*** DATA TO USE

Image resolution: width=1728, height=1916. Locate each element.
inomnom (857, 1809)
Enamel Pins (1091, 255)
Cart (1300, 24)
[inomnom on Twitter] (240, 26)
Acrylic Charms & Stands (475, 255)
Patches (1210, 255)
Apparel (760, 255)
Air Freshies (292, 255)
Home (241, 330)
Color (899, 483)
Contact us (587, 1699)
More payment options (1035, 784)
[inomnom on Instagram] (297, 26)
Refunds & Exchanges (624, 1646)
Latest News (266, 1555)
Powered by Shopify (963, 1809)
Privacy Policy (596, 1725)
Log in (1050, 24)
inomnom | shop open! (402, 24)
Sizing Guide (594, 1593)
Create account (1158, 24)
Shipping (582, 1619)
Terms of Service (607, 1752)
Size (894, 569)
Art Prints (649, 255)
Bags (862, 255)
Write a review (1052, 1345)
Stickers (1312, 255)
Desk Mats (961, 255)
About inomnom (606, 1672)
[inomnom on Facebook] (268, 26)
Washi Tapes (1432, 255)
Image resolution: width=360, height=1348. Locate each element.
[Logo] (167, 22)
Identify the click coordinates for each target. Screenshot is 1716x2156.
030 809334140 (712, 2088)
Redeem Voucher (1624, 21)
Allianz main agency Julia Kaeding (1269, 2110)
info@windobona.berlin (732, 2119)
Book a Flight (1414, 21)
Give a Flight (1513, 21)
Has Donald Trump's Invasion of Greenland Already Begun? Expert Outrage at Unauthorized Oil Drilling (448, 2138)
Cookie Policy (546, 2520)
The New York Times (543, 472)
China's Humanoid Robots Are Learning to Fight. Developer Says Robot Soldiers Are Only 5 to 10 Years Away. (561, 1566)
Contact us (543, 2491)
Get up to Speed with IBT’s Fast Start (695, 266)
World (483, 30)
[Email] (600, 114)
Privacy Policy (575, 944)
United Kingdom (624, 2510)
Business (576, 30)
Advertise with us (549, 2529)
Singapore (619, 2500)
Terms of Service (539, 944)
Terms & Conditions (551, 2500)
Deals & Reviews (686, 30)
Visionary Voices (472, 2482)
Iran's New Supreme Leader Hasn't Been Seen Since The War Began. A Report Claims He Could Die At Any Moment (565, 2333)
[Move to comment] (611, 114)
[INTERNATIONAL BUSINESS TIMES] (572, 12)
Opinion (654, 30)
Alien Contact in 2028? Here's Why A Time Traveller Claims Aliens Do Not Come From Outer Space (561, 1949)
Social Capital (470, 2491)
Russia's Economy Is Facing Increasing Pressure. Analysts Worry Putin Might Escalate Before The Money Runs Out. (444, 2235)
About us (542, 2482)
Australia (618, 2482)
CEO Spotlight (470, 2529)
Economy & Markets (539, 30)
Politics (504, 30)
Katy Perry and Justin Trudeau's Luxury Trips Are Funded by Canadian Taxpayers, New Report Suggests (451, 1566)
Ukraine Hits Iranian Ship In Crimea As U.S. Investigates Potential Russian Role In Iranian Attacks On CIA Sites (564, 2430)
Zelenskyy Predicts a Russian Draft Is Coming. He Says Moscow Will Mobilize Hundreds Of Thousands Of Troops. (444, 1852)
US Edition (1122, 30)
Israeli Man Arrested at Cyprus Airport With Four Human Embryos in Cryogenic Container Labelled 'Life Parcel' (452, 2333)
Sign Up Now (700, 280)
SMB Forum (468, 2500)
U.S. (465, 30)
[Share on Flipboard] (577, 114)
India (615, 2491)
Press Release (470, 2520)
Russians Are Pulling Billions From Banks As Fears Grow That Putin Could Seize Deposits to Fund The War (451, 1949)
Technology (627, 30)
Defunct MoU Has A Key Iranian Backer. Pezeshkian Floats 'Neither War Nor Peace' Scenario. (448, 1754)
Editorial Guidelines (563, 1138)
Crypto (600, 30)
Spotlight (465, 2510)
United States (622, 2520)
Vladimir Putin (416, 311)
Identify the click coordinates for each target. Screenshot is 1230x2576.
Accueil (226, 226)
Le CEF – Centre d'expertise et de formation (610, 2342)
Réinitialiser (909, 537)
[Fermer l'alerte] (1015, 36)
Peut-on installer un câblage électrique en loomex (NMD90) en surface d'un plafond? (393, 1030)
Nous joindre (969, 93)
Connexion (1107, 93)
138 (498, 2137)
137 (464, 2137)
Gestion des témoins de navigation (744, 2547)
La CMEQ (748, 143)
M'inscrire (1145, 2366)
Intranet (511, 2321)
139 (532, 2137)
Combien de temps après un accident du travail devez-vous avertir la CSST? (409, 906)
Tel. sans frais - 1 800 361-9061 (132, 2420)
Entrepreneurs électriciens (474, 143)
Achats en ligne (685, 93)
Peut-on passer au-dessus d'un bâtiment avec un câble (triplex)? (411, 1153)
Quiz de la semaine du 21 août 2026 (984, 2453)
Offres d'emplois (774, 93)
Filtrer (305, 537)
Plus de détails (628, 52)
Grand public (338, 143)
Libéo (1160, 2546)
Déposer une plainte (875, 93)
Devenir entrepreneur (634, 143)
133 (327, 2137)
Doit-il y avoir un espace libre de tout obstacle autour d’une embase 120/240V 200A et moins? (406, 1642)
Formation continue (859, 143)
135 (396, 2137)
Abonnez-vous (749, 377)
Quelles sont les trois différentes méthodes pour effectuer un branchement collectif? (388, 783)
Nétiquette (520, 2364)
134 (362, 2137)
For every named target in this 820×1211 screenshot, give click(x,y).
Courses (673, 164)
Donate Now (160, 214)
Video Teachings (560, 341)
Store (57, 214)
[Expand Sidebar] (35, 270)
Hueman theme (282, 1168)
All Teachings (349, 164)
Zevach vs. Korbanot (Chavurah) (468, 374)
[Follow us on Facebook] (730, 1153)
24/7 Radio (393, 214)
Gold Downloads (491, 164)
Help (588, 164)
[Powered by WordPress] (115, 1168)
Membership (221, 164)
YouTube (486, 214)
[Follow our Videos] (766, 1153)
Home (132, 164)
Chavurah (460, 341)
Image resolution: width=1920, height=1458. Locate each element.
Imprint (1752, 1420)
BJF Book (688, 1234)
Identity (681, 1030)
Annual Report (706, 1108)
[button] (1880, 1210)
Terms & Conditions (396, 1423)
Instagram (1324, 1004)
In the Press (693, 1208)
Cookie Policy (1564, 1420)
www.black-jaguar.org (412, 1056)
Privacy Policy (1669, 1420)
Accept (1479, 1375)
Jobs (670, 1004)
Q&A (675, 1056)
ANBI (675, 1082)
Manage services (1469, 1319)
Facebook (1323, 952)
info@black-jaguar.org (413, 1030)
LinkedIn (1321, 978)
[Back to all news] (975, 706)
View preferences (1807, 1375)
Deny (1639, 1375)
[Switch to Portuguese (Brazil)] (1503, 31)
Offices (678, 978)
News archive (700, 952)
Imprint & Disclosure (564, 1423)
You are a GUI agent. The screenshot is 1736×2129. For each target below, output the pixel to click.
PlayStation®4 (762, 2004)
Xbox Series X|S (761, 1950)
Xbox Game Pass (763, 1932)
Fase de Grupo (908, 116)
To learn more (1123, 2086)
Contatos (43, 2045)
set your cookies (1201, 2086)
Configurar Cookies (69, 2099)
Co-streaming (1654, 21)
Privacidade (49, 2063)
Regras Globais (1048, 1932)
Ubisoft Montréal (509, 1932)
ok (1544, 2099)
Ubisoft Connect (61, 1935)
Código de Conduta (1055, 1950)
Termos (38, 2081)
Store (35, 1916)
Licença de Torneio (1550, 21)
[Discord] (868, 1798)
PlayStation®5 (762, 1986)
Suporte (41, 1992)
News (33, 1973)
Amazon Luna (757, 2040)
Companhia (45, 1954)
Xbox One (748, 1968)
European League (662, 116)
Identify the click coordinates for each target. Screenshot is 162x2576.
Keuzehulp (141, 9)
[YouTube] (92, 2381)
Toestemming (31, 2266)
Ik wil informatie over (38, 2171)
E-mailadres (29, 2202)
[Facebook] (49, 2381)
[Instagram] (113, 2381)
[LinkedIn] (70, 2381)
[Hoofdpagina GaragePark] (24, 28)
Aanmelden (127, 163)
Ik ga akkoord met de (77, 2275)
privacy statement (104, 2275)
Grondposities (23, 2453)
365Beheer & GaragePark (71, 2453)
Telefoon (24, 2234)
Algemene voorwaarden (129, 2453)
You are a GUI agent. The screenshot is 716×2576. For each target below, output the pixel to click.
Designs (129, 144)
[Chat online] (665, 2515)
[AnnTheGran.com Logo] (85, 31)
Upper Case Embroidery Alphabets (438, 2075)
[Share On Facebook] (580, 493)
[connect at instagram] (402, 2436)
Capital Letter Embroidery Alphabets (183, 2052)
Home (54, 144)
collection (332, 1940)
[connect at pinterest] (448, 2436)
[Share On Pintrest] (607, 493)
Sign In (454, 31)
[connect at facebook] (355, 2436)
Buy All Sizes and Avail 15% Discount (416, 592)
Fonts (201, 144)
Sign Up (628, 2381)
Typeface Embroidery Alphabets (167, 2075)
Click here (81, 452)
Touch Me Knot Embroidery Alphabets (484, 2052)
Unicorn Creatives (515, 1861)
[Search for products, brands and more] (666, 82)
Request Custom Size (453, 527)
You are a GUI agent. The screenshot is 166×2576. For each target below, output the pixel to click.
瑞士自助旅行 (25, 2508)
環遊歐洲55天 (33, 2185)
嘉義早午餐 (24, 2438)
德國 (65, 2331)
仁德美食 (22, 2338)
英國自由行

******

PROBLEM TO SOLVE:
Return, unchanged, the run of lines above that opens with the line containing "Desk Mats (961, 255)" and closes with the line containing "Give a Flight (1513, 21)". Include both.

COMPLETED TASK:
Desk Mats (961, 255)
About inomnom (606, 1672)
[inomnom on Facebook] (268, 26)
Washi Tapes (1432, 255)
Image resolution: width=360, height=1348. Locate each element.
[Logo] (167, 22)
Identify the click coordinates for each target. Screenshot is 1716x2156.
030 809334140 (712, 2088)
Redeem Voucher (1624, 21)
Allianz main agency Julia Kaeding (1269, 2110)
info@windobona.berlin (732, 2119)
Book a Flight (1414, 21)
Give a Flight (1513, 21)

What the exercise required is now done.